* _STUDY TEXT_
--------------------
Quinn Pleads Not Guilty To Murder
Jessica Quinn, 36, of 114 South Third Ave., Paden City, pleaded not guilty Friday, Sept. 11 to her one charge each of murder and wanton endangerment, handed down by the September 2015 Grand Jury.
Despite conducting a mass arraignment for the other defendants indicted by the most recent grand jury, The Honorable Judge Hummel took Quinn’s case separately, as he said the case was “more complex” and the consequences “more dire.”
Judge Hummel told both the prosecution and defense that he did not have issues with counsel meeting deadlines for discovery and response to discovery, because of the nature of Quinn’s case.
“There will be some sort of mental defense, so the state will have to get an expert,” Haught said. “That will probably go beyond the discovery deadline.”
Hummel stated that given the nature of Quinn’s charges, he understood that the case might take longer to develop, what with gathering clinicians, conducting evaluations, gathering witnesses and discovery.
Judge Hummel said he had had only three murders in the court himself.
“I’m aware of issues that can come up,” he said. “As long as council is working diligently, I can modify discovery deadlines as necessary. Both sides will have the opportunity to represent and discover what is necessary to meet the ends of justice.”
--------------------
* _DATASET CONTENT_
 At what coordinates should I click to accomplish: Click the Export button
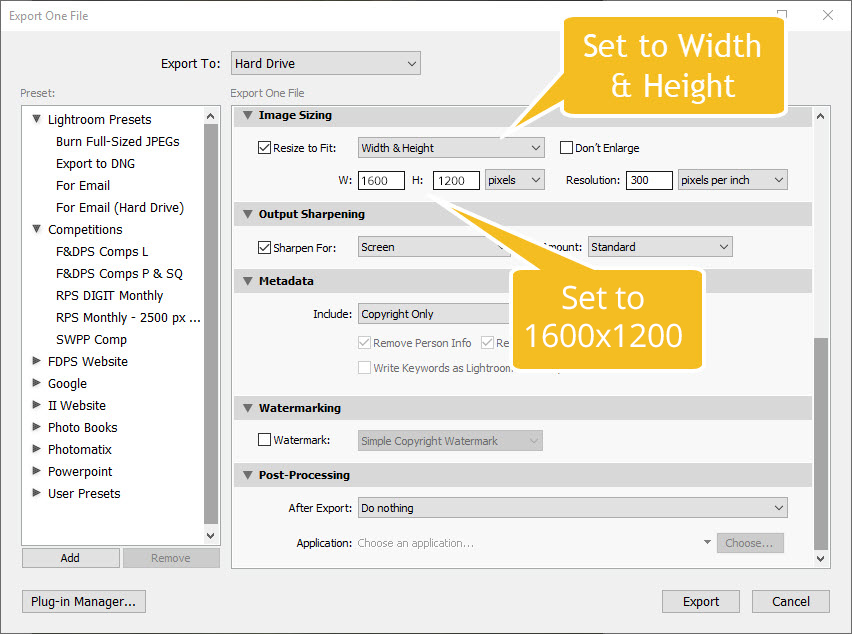700,601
--------------------
* _PARTS OF THE EXERCISE_
1. Answer these questions from the article on Quinn's plea:
(a) How old is Jessica Quinn?
(b) What charges were brought against her by the September 2015 Grand Jury?
(c) How many murders had Judge Hummel had in the court himself?
2. Carry on the article on Quinn's plea from its final sentence.
The lines placed after the article on Quinn's plea are separate material and have no connection to it.

* _ANSWERS GIVEN_
1.
(a) She is 36.
(b) One charge each of murder and wanton endangerment.
(c) Three.

2.
Quinn’s attorney, John Treadway, stated that Dr. Robert Miller of Hungtington was requesting documents that are normally sealed. Treadway said he was requesting a separate order to retrieve the documents so he could forward them to Miller.
Treadway further stated that Miller had performed an evaluation on Quinn. “If the court notices, I filed a mental defense. I did not give a specific defense. I only have a draft. He’s requested more documents.”
A request made by Treadway, for bond, was denied by Judge Hummel.
Prosecutor Haught had noted that the state opposed Quinn’s request for bond. “The previous council filed for bond, and the state filed a response. I understand Mr. Treadway is new council, and his arguments for bond may be somewhat different than those raised by prior council. The state is opposed to bond, because this is a capital case where she could be sentenced to life without mercy. Without going too deeply into evidence, basically Ms. Quinn shot an unarmed man in the back.”
“The state’s position is that an individual there was there to deliver a load of wood. Another reason why the state is concerned about bond is this mental defense. The state does not know the extent of what the mental defense is, but if there is an issue with respect to her mental state, presently, then the state has concern for the safety of the public and her children. Infact, if she is released on bond, the state may consider other proceedings based on the evidence that it has. The state is opposing any bond in this particular case based on the nature of the crime.”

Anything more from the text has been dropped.